Records held in a dataset
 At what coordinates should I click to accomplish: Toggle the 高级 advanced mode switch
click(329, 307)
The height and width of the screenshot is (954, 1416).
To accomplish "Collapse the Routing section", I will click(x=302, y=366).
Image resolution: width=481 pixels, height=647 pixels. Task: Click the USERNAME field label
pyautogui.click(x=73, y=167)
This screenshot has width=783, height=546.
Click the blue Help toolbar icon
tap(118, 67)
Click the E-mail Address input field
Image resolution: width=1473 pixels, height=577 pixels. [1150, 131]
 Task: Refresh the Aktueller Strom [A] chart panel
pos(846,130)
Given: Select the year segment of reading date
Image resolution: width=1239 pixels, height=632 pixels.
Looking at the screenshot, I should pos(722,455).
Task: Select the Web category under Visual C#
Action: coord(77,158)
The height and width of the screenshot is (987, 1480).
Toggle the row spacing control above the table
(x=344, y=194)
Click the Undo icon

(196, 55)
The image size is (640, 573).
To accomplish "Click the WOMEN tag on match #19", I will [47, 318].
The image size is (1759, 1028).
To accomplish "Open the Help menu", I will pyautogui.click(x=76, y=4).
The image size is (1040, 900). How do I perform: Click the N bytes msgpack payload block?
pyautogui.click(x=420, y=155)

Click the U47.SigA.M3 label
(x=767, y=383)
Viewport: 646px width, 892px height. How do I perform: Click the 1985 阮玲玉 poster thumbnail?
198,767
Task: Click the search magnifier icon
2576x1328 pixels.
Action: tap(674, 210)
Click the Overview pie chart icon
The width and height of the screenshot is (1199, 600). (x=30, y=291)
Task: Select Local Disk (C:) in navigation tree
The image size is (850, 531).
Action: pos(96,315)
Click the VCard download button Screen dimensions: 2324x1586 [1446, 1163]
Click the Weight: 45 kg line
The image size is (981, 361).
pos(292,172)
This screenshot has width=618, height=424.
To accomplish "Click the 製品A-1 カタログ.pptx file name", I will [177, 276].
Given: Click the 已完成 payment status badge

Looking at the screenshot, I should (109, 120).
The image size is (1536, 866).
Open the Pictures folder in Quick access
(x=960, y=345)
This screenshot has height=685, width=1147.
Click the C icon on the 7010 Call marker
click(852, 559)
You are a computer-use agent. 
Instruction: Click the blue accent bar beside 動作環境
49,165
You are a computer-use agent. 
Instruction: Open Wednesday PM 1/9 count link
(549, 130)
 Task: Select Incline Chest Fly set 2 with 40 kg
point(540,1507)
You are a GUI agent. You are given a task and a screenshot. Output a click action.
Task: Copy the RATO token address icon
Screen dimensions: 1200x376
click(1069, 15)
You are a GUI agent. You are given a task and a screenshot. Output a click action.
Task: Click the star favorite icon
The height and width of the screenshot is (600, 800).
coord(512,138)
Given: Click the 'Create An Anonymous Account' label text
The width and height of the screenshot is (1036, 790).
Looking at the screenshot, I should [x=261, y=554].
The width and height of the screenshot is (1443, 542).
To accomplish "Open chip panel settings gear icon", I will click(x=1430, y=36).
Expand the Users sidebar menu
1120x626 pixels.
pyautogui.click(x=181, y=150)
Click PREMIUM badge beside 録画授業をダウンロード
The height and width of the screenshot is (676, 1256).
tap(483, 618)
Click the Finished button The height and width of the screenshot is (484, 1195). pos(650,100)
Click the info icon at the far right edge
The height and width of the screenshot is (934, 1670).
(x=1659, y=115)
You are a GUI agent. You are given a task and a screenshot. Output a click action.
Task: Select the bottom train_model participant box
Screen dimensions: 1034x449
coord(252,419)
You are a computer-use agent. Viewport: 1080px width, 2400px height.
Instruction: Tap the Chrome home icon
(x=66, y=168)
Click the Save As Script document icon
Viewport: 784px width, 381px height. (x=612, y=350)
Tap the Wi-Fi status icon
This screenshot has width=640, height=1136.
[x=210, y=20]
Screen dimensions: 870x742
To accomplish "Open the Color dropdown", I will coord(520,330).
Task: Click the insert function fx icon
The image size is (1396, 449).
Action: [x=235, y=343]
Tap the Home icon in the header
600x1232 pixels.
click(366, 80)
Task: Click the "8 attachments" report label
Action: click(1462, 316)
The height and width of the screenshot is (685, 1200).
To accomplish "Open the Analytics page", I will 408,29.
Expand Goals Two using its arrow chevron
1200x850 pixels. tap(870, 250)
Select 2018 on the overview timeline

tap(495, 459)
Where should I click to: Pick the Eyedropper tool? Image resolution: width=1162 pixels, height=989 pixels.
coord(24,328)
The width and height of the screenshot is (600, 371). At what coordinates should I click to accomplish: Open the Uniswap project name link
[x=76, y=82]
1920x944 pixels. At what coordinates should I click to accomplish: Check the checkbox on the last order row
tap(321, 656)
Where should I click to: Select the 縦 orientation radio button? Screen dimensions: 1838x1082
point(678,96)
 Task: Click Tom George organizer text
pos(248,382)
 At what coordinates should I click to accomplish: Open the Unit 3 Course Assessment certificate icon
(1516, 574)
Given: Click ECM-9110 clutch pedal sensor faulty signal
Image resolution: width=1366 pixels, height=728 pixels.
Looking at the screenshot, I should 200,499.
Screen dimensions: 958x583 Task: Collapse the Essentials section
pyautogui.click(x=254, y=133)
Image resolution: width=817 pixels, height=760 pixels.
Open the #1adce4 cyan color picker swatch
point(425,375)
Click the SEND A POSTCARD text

Work to be completed: Format the material as a Markdown table with columns Row and Entry, starting at the line containing "Given: Click the 已完成 payment status badge" and ending at the line containing "click(1069, 15)". Number the rows and omit blank lines.

Task result:
| Row | Entry |
|---|---|
| 1 | Given: Click the 已完成 payment status badge |
| 2 | Looking at the screenshot, I should (109, 120). |
| 3 | The image size is (1536, 866). |
| 4 | Open the Pictures folder in Quick access |
| 5 | (x=960, y=345) |
| 6 | This screenshot has height=685, width=1147. |
| 7 | Click the C icon on the 7010 Call marker |
| 8 | click(852, 559) |
| 9 | You are a computer-use agent.  |
| 10 | Instruction: Click the blue accent bar beside 動作環境 |
| 11 | 49,165 |
| 12 | You are a computer-use agent.  |
| 13 | Instruction: Open Wednesday PM 1/9 count link |
| 14 | (549, 130) |
| 15 |  Task: Select Incline Chest Fly set 2 with 40 kg |
| 16 | point(540,1507) |
| 17 | You are a GUI agent. You are given a task and a screenshot. Output a click action. |
| 18 | Task: Copy the RATO token address icon |
| 19 | Screen dimensions: 1200x376 |
| 20 | click(1069, 15) |